The light at the end of the tunnels of war

Updated: 2011-11-25 07:31

By Angela Shen (China Daily)

  Print Mail Large Medium  Small 分享按钮 0

 The light at the end of the tunnels of war

Above: The entrance of the Underground Tunnel Museum in Ranzhuang. Below: Iron hoes used to dig tunnels, on display in the museum. Photos by Mike Peters / China Daily

It isn't quite like landing in a video game, but visiting the Underground Tunnel Museum in Ranzhuang is easily one of the most stimulating ways to experience China's War of Resistance against Japanese Aggression (1937-1945).

The scene is nearly dark by the time we arrive, and the museum's moody lighting gives us the sense that we, like the locals who spent much of the war years in the tunnels, are underground.

This feeling was compounded when we were led through a small tunnel that listed the years backwards from 1945 to 1937. Although not elaborate or fancy, the setup helped us imagine that we had traveled back in time, and stepped into the year 1937.

Our guides relate stories of extreme cruelty by Japanese soldiers. In Qingyuan county alone, there were 13 massacres between 1937 and 1945, they say.

Hence, "tunnel warfare" was born.

"The people of Ranzhuang began digging underground tunnels for two reasons - to protect themselves and defeat the enemies," one of our guides says.

"First and foremost, however, they did it for survival."

Locals had to get creative to counter the Japanese army's superior weapons. Depending on their location, people would use their geography to their advantage - burrowing underground in tunnels or taking to the water in boats.

In Ranzhuang, where there was nowhere to hide once the year's harvest had been collected, the only option was to go underground and conduct "tunnel warfare".

We were surprised to learn that altogether, over the entire expanse of China, there were at least 12,500 km of underground tunnels - the "Underground Great Wall" of China.

Near the end of our tour, we get a chance to enter the famous tunnels.

The walls are not particularly high, but due to my height, I did not have to bend until further in, where the ceiling is lower.

The tunnels are fairly wide, however, easily allowing two people to walk side by side.

We did not tour the entire length of the tunnel, but we got a chance to see a room within the tunnel (most likely an office) and several traps (holes in the ceiling used to snare unwary Japanese soldiers). These had been blocked off for visitors' safety.
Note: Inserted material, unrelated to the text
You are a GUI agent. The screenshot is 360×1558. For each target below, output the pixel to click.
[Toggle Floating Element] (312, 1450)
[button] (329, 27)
Exploring the actual tunnel showed us how ingenious the people of Ranzhuang had been, because the tunnels had everything needed for survival - including areas for food storage and preparation.
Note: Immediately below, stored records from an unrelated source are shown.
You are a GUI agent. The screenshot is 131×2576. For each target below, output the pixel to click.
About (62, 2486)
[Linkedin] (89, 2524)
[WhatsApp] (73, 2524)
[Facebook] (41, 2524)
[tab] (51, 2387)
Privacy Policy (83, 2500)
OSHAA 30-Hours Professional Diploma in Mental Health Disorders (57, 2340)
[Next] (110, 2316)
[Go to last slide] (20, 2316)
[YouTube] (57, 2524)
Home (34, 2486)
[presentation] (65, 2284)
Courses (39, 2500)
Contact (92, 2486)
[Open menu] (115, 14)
The tunnels were not only dark and cold, but also the air was thinner than the air aboveground.

We could imagine that the constant fear of exposure and attack would have made conditions worse.

In one exhibit, moving figures were projected onto a canvas of the tunnel, and an entire battle scene played out.

Japanese soldiers search for the tunnels' entrance, and then use a mixture of tactics to try to kill the Chinese in their hideout. As a result, the Chinese were forced to constantly invent new ways to protect themselves from the flames, floods and poisonous gases.

Besides self-defense, however, the tunnels were also used as a means to fight back.

As we move through the museum, we see some of the unique weapons the locals invented to counter the Japanese.

One is the zimulei - a device where a series of small bombs go off once a single string is tugged. Another is a cannon made from a hollowed-out tree, which has a range of 200 to 300 meters.

Many of these weapons, we're told, were built underground in the tunnels. (A replica of the scene is featured in the museum.)

One interactive exhibit is sure to delight young boys: You can peek through a fake brick wall and watch an animated clip of a Japanese invasion. In the short span of the clip, you can take on the role of a local militia, wait for just the right moment, press the "fire" button and light the bomb. BAM!

The tour's story concludes on a reconciliatory note. The last exhibit features pictures of Japanese veterans, returning to visit China and apologize for their misdeeds.

After seeing everything from torture chambers to poisons and bombs as well as the heroism of everyday Chinese civilians, it was nice to leave on a note of closure.